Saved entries
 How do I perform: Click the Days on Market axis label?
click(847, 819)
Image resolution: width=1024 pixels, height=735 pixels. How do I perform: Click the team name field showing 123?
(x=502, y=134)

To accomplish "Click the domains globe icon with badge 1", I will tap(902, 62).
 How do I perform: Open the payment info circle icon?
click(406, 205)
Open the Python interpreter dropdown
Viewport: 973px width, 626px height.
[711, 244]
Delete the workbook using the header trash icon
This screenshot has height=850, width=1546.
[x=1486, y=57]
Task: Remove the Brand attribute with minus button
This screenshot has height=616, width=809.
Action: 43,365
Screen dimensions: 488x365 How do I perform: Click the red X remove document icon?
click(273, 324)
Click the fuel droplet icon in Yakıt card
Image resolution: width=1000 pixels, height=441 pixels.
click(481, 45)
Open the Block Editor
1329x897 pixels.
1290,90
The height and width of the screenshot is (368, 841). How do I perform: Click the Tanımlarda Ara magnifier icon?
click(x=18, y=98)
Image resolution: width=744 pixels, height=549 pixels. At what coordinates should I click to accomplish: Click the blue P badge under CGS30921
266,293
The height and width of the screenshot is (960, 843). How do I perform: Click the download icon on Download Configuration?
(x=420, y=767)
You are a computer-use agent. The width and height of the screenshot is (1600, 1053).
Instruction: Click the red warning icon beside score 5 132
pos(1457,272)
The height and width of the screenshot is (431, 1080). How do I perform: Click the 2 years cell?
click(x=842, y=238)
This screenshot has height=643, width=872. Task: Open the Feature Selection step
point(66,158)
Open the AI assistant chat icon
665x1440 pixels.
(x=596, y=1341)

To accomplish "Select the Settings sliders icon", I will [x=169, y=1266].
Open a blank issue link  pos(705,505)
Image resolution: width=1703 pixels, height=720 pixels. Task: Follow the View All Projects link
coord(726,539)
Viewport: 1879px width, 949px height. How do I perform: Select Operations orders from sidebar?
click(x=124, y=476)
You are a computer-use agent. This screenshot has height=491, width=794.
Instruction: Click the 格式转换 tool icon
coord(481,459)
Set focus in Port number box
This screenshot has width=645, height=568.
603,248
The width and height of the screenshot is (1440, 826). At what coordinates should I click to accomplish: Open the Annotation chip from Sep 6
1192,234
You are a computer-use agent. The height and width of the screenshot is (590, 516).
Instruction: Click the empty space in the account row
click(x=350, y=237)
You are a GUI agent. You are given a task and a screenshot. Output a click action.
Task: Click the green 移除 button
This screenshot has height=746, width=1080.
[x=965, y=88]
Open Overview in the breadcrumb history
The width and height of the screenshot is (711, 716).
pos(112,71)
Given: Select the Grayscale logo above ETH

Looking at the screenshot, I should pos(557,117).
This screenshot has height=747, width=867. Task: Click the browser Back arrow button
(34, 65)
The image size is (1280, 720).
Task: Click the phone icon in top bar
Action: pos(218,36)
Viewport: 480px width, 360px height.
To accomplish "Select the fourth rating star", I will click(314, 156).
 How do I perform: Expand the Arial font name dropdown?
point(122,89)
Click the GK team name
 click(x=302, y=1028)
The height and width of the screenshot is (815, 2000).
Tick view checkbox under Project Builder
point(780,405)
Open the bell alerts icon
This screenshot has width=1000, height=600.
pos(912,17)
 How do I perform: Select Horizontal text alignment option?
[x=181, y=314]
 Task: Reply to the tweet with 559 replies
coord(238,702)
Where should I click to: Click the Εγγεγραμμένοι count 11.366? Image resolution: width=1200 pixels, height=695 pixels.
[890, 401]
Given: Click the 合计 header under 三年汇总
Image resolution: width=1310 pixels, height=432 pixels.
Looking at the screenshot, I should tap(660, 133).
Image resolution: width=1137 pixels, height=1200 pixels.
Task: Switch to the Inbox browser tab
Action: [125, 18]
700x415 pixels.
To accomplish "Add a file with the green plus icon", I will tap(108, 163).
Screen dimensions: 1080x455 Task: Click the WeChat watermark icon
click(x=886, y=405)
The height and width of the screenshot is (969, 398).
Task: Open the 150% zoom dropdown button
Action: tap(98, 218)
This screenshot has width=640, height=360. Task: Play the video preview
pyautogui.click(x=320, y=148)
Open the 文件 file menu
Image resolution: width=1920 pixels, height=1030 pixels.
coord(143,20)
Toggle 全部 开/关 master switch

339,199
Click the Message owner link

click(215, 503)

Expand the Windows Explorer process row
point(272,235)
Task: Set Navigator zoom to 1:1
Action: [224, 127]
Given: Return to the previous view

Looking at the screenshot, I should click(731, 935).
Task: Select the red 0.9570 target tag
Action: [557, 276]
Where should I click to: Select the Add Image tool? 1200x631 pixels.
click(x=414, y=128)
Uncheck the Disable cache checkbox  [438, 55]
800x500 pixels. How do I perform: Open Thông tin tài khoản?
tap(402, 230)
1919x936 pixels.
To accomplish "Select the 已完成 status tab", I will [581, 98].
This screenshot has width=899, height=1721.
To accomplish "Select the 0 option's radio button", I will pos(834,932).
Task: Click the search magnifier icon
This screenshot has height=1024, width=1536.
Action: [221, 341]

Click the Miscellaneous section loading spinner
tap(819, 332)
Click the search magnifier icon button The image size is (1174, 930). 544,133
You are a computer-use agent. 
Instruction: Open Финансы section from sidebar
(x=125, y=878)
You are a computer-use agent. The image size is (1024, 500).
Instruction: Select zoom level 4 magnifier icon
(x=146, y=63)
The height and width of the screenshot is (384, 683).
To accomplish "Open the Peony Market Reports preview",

--- WORK INSTRUCTIONS ---
Tell me how many lines in the entries contain the string "green", and give nothing besides that number.

--- OUTPUT FOR THIS EXERCISE ---
2